In 2013, he joined new PLSQ side CS Mont-Royal Outremont. He won two PLSQ titles with Mont-Royal in 2013 and 2015. In 2015, Mont-Royal participated in the Inter-Provincial Cup against League1 Ontario champions Oakville Blue Devils FC, with Dagrou scoring in the first leg.

In 2015, he went on trial with Swedish club IFK Luleå.

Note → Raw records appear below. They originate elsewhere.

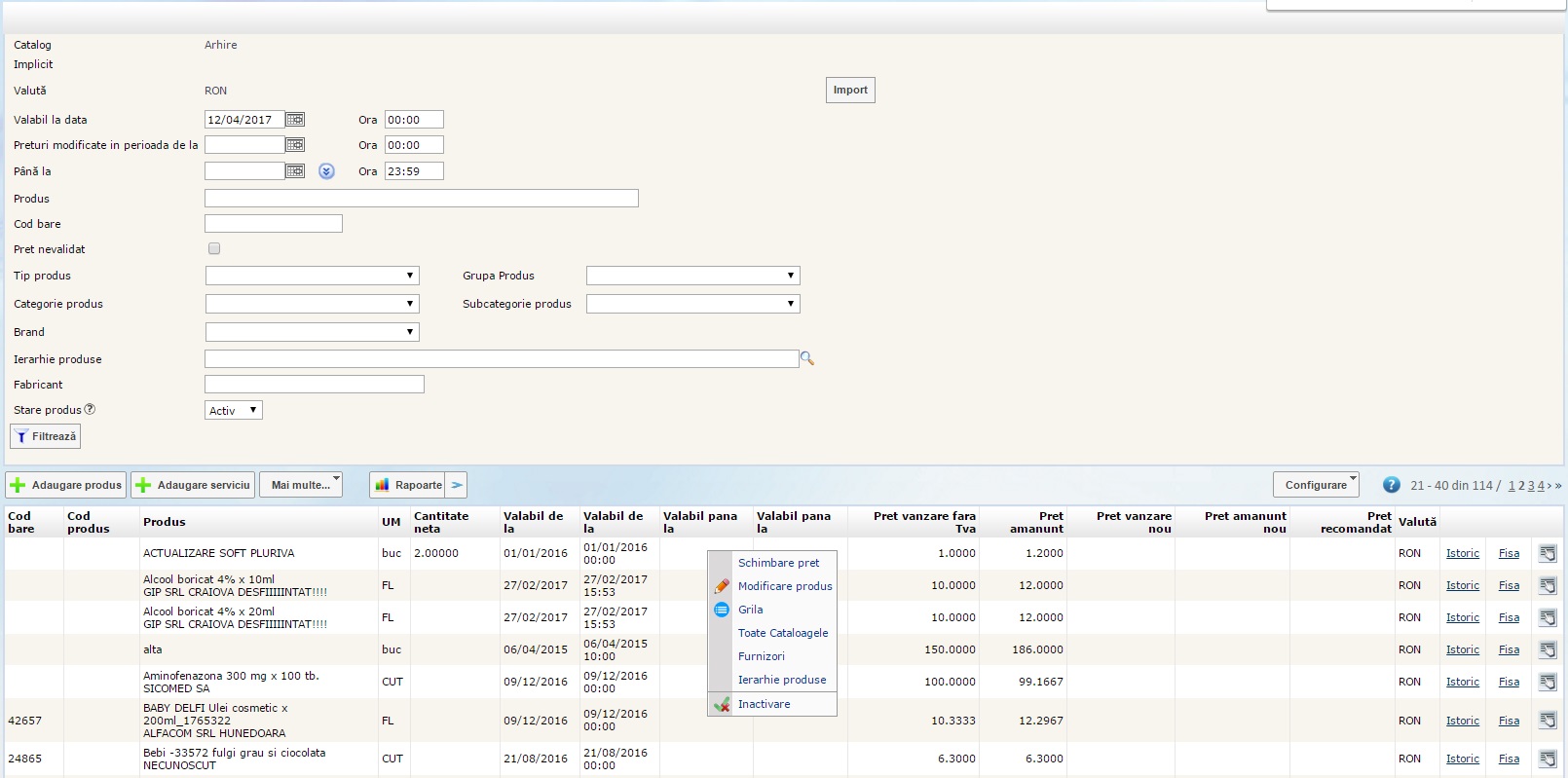Click magnifier icon next to Ierarhie produse
Image resolution: width=1568 pixels, height=778 pixels.
click(x=806, y=359)
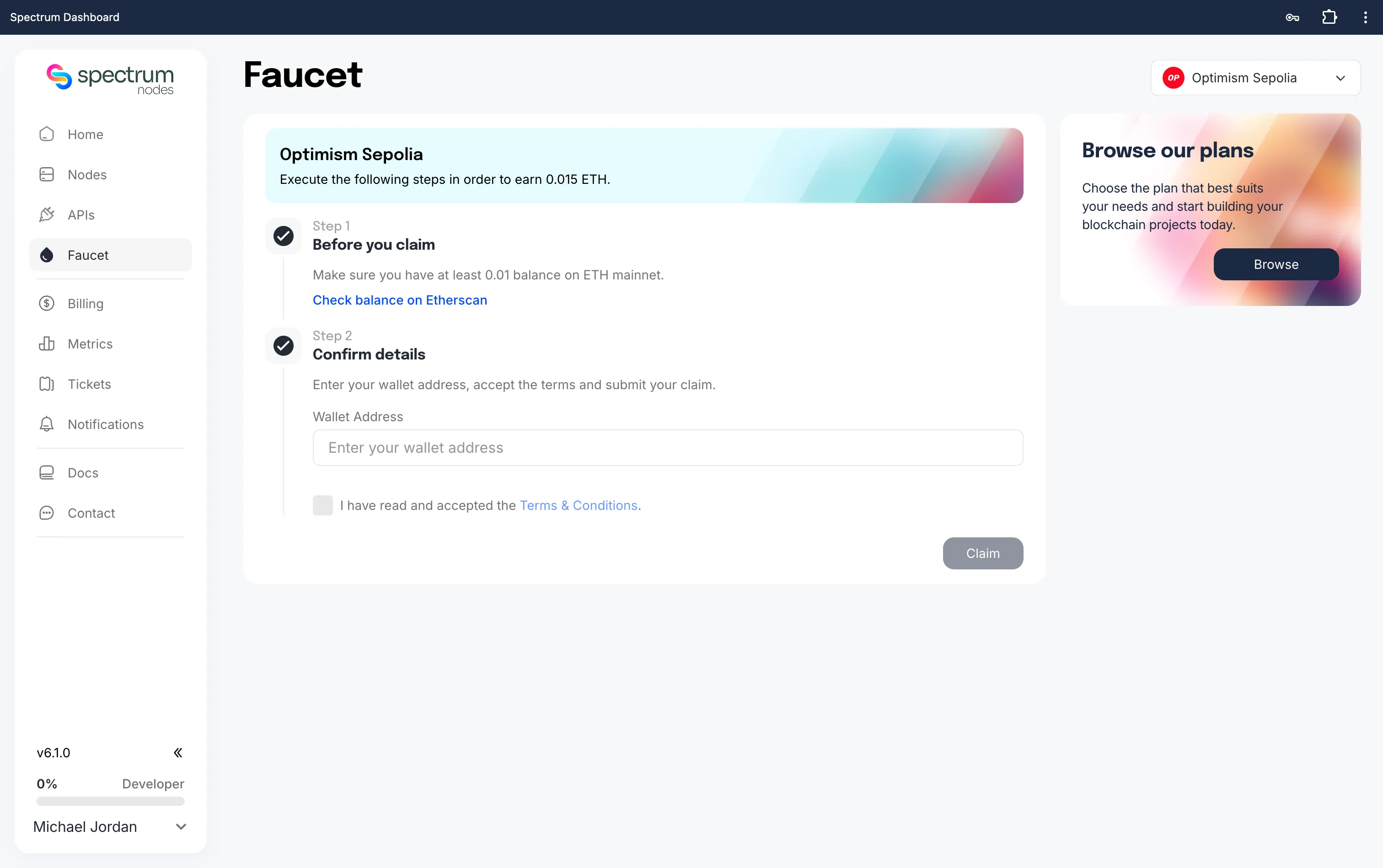
Task: Click the Browse plans button
Action: tap(1276, 264)
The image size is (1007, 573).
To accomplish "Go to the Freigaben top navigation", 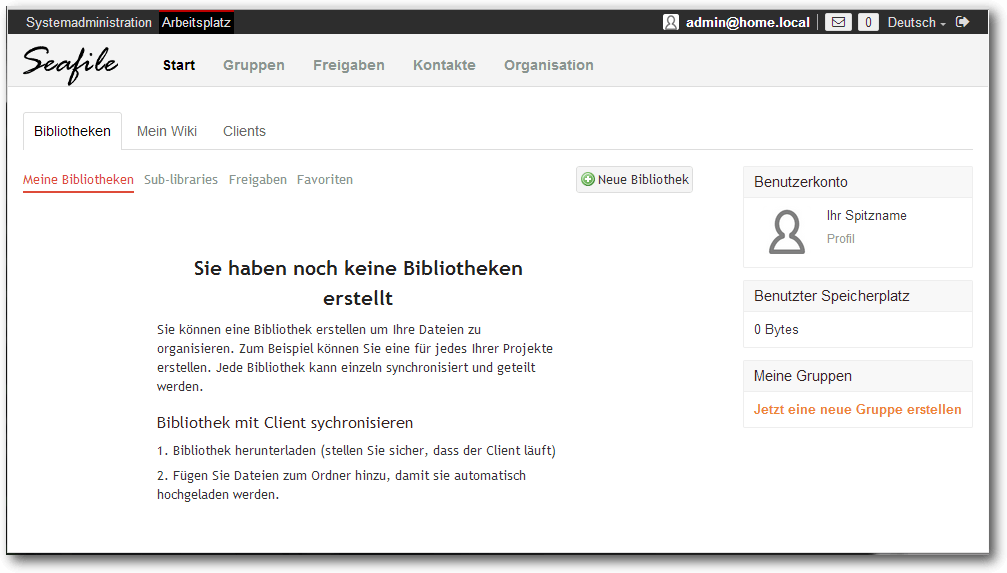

In 2016, he moved to AS Blainville.

In 2021, he played with Boucherville in the amateur Ligue de soccer élite du Québec, winning the men's AAA title and was the league's top scorer.

==International career==
In 2014, he was invited to take part in the 2015 Africa Cup of Nations qualification with the Burundi national team, after he sent highlight videos to the national team coach. He made his debut on 1 June 2014, against Botswana in a 1–0 defeat.